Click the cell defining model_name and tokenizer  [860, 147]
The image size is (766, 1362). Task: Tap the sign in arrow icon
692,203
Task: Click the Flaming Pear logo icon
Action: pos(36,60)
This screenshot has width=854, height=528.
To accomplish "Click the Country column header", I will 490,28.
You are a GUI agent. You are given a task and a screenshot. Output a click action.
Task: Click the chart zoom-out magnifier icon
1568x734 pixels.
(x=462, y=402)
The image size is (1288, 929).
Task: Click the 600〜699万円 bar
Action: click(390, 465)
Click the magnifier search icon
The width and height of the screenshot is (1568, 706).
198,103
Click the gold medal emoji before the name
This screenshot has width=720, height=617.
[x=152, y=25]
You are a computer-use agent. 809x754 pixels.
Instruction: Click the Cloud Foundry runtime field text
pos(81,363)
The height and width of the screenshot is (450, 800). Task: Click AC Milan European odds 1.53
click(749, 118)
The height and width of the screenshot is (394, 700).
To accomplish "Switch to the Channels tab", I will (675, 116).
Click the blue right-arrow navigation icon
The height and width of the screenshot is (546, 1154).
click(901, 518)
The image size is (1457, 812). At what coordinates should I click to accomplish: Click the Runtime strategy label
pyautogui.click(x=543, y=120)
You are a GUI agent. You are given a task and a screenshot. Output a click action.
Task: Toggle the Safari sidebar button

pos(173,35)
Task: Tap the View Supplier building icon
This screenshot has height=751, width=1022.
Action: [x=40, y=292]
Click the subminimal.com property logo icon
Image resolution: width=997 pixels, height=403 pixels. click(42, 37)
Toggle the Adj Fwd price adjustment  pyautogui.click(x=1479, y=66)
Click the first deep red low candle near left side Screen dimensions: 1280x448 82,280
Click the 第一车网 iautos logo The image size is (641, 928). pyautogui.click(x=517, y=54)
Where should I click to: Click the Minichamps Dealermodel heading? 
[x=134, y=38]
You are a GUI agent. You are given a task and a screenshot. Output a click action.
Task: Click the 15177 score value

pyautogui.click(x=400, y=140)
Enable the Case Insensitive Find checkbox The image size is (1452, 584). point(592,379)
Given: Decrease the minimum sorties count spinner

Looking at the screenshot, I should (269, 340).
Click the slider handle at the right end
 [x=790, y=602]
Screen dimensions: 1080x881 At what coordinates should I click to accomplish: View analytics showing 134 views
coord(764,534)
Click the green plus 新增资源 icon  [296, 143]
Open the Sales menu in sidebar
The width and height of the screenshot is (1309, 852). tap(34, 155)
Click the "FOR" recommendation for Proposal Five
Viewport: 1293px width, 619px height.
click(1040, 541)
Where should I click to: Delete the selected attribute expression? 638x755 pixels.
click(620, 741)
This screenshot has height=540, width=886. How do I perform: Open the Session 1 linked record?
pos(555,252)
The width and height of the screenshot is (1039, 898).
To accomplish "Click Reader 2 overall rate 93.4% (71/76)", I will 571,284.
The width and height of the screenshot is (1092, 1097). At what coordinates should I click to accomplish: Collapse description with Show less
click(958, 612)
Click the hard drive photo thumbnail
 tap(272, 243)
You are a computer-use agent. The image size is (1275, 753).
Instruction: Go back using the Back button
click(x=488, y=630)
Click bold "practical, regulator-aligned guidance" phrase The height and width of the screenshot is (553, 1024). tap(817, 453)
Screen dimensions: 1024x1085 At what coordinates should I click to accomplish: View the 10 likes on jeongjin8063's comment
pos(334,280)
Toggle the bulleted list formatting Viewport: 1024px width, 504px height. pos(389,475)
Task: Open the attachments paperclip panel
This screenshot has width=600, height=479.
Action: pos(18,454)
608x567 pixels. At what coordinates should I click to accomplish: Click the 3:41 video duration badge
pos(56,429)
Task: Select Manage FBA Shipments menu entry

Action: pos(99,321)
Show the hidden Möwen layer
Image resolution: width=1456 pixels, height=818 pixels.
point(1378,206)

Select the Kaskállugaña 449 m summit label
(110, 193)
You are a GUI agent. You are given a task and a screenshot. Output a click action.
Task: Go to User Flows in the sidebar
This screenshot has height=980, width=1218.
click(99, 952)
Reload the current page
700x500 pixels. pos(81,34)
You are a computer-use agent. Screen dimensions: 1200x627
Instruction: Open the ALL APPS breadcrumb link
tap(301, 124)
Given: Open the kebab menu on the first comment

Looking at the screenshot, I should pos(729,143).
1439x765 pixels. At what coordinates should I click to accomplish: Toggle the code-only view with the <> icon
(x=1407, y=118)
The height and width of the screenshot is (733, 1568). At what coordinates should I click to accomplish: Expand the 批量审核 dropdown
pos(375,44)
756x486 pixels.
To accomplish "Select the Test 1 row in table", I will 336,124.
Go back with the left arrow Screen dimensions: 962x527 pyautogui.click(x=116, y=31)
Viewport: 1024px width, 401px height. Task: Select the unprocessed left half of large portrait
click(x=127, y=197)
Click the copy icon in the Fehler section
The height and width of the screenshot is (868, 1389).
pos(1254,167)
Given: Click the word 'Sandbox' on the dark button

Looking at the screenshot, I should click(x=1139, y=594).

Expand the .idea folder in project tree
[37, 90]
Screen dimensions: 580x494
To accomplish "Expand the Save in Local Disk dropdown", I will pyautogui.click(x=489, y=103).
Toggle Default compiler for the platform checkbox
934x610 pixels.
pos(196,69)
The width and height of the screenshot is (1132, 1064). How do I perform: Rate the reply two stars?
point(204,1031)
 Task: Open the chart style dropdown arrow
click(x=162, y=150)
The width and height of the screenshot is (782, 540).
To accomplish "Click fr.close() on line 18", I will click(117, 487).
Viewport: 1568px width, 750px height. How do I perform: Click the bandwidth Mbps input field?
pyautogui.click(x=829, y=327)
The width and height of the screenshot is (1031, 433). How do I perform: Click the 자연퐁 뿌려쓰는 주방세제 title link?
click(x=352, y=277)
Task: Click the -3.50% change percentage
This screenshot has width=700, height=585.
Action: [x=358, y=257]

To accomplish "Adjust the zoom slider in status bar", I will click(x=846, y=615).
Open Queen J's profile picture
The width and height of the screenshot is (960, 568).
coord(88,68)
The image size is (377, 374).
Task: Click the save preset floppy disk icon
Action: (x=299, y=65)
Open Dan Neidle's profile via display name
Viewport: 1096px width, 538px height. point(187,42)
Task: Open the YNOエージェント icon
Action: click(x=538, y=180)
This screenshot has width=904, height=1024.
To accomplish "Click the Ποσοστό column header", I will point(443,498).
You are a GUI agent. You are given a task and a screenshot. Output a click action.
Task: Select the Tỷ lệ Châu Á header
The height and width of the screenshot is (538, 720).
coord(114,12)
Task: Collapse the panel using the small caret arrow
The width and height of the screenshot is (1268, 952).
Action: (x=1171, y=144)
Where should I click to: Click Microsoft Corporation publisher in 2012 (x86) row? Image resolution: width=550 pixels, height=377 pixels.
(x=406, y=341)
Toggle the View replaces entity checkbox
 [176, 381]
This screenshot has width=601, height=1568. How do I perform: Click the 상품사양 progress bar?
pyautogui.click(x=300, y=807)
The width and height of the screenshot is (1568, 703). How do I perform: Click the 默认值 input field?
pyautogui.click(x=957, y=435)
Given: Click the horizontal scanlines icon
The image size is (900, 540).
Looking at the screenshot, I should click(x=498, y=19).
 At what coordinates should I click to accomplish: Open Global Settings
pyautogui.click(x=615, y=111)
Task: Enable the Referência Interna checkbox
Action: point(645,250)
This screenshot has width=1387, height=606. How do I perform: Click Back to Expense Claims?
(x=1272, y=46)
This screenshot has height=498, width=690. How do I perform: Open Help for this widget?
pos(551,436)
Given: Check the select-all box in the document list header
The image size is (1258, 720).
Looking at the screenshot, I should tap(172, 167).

▬▬▬▬▬▬

EXERCISE REQUIREMENTS: Set all of the records down again, exactly as they stand.

SOLUTION FOR THIS TASK:
Click the cell defining model_name and tokenizer  [860, 147]
The image size is (766, 1362). Task: Tap the sign in arrow icon
692,203
Task: Click the Flaming Pear logo icon
Action: pos(36,60)
This screenshot has width=854, height=528.
To accomplish "Click the Country column header", I will 490,28.
You are a GUI agent. You are given a task and a screenshot. Output a click action.
Task: Click the chart zoom-out magnifier icon
1568x734 pixels.
(x=462, y=402)
The image size is (1288, 929).
Task: Click the 600〜699万円 bar
Action: click(390, 465)
Click the magnifier search icon
The width and height of the screenshot is (1568, 706).
198,103
Click the gold medal emoji before the name
This screenshot has width=720, height=617.
[x=152, y=25]
You are a computer-use agent. 809x754 pixels.
Instruction: Click the Cloud Foundry runtime field text
pos(81,363)
The height and width of the screenshot is (450, 800). Task: Click AC Milan European odds 1.53
click(749, 118)
The height and width of the screenshot is (394, 700).
To accomplish "Switch to the Channels tab", I will (675, 116).
Click the blue right-arrow navigation icon
The height and width of the screenshot is (546, 1154).
click(901, 518)
The image size is (1457, 812). At what coordinates should I click to accomplish: Click the Runtime strategy label
pyautogui.click(x=543, y=120)
You are a GUI agent. You are given a task and a screenshot. Output a click action.
Task: Toggle the Safari sidebar button

pos(173,35)
Task: Tap the View Supplier building icon
This screenshot has height=751, width=1022.
Action: [x=40, y=292]
Click the subminimal.com property logo icon
Image resolution: width=997 pixels, height=403 pixels. click(42, 37)
Toggle the Adj Fwd price adjustment  pyautogui.click(x=1479, y=66)
Click the first deep red low candle near left side Screen dimensions: 1280x448 82,280
Click the 第一车网 iautos logo The image size is (641, 928). pyautogui.click(x=517, y=54)
Where should I click to: Click the Minichamps Dealermodel heading? 
[x=134, y=38]
You are a GUI agent. You are given a task and a screenshot. Output a click action.
Task: Click the 15177 score value

pyautogui.click(x=400, y=140)
Enable the Case Insensitive Find checkbox The image size is (1452, 584). point(592,379)
Given: Decrease the minimum sorties count spinner

Looking at the screenshot, I should (269, 340).
Click the slider handle at the right end
 [x=790, y=602]
Screen dimensions: 1080x881 At what coordinates should I click to accomplish: View analytics showing 134 views
coord(764,534)
Click the green plus 新增资源 icon  [296, 143]
Open the Sales menu in sidebar
The width and height of the screenshot is (1309, 852). tap(34, 155)
Click the "FOR" recommendation for Proposal Five
Viewport: 1293px width, 619px height.
click(1040, 541)
Where should I click to: Delete the selected attribute expression? 638x755 pixels.
click(620, 741)
This screenshot has height=540, width=886. How do I perform: Open the Session 1 linked record?
pos(555,252)
The width and height of the screenshot is (1039, 898).
To accomplish "Click Reader 2 overall rate 93.4% (71/76)", I will 571,284.
The width and height of the screenshot is (1092, 1097). At what coordinates should I click to accomplish: Collapse description with Show less
click(958, 612)
Click the hard drive photo thumbnail
 tap(272, 243)
You are a computer-use agent. The image size is (1275, 753).
Instruction: Go back using the Back button
click(x=488, y=630)
Click bold "practical, regulator-aligned guidance" phrase The height and width of the screenshot is (553, 1024). tap(817, 453)
Screen dimensions: 1024x1085 At what coordinates should I click to accomplish: View the 10 likes on jeongjin8063's comment
pos(334,280)
Toggle the bulleted list formatting Viewport: 1024px width, 504px height. pos(389,475)
Task: Open the attachments paperclip panel
This screenshot has width=600, height=479.
Action: pos(18,454)
608x567 pixels. At what coordinates should I click to accomplish: Click the 3:41 video duration badge
pos(56,429)
Task: Select Manage FBA Shipments menu entry

Action: pos(99,321)
Show the hidden Möwen layer
Image resolution: width=1456 pixels, height=818 pixels.
point(1378,206)

Select the Kaskállugaña 449 m summit label
(110, 193)
You are a GUI agent. You are given a task and a screenshot. Output a click action.
Task: Go to User Flows in the sidebar
This screenshot has height=980, width=1218.
click(99, 952)
Reload the current page
700x500 pixels. pos(81,34)
You are a computer-use agent. Screen dimensions: 1200x627
Instruction: Open the ALL APPS breadcrumb link
tap(301, 124)
Given: Open the kebab menu on the first comment

Looking at the screenshot, I should pos(729,143).
1439x765 pixels. At what coordinates should I click to accomplish: Toggle the code-only view with the <> icon
(x=1407, y=118)
The height and width of the screenshot is (733, 1568). At what coordinates should I click to accomplish: Expand the 批量审核 dropdown
pos(375,44)
756x486 pixels.
To accomplish "Select the Test 1 row in table", I will 336,124.
Go back with the left arrow Screen dimensions: 962x527 pyautogui.click(x=116, y=31)
Viewport: 1024px width, 401px height. Task: Select the unprocessed left half of large portrait
click(x=127, y=197)
Click the copy icon in the Fehler section
The height and width of the screenshot is (868, 1389).
pos(1254,167)
Given: Click the word 'Sandbox' on the dark button

Looking at the screenshot, I should click(x=1139, y=594).

Expand the .idea folder in project tree
[37, 90]
Screen dimensions: 580x494
To accomplish "Expand the Save in Local Disk dropdown", I will pyautogui.click(x=489, y=103).
Toggle Default compiler for the platform checkbox
934x610 pixels.
pos(196,69)
The width and height of the screenshot is (1132, 1064). How do I perform: Rate the reply two stars?
point(204,1031)
 Task: Open the chart style dropdown arrow
click(x=162, y=150)
The width and height of the screenshot is (782, 540).
To accomplish "Click fr.close() on line 18", I will click(117, 487).
Viewport: 1568px width, 750px height. How do I perform: Click the bandwidth Mbps input field?
pyautogui.click(x=829, y=327)
The width and height of the screenshot is (1031, 433). How do I perform: Click the 자연퐁 뿌려쓰는 주방세제 title link?
click(x=352, y=277)
Task: Click the -3.50% change percentage
This screenshot has width=700, height=585.
Action: [x=358, y=257]

To accomplish "Adjust the zoom slider in status bar", I will click(x=846, y=615).
Open Queen J's profile picture
The width and height of the screenshot is (960, 568).
coord(88,68)
The image size is (377, 374).
Task: Click the save preset floppy disk icon
Action: (x=299, y=65)
Open Dan Neidle's profile via display name
Viewport: 1096px width, 538px height. point(187,42)
Task: Open the YNOエージェント icon
Action: click(x=538, y=180)
This screenshot has width=904, height=1024.
To accomplish "Click the Ποσοστό column header", I will point(443,498).
You are a GUI agent. You are given a task and a screenshot. Output a click action.
Task: Select the Tỷ lệ Châu Á header
The height and width of the screenshot is (538, 720).
coord(114,12)
Task: Collapse the panel using the small caret arrow
The width and height of the screenshot is (1268, 952).
Action: (x=1171, y=144)
Where should I click to: Click Microsoft Corporation publisher in 2012 (x86) row? Image resolution: width=550 pixels, height=377 pixels.
(x=406, y=341)
Toggle the View replaces entity checkbox
 [176, 381]
This screenshot has width=601, height=1568. How do I perform: Click the 상품사양 progress bar?
pyautogui.click(x=300, y=807)
The width and height of the screenshot is (1568, 703). How do I perform: Click the 默认值 input field?
pyautogui.click(x=957, y=435)
Given: Click the horizontal scanlines icon
The image size is (900, 540).
Looking at the screenshot, I should click(x=498, y=19).
 At what coordinates should I click to accomplish: Open Global Settings
pyautogui.click(x=615, y=111)
Task: Enable the Referência Interna checkbox
Action: point(645,250)
This screenshot has width=1387, height=606. How do I perform: Click Back to Expense Claims?
(x=1272, y=46)
This screenshot has height=498, width=690. How do I perform: Open Help for this widget?
pos(551,436)
Given: Check the select-all box in the document list header
The image size is (1258, 720).
Looking at the screenshot, I should tap(172, 167).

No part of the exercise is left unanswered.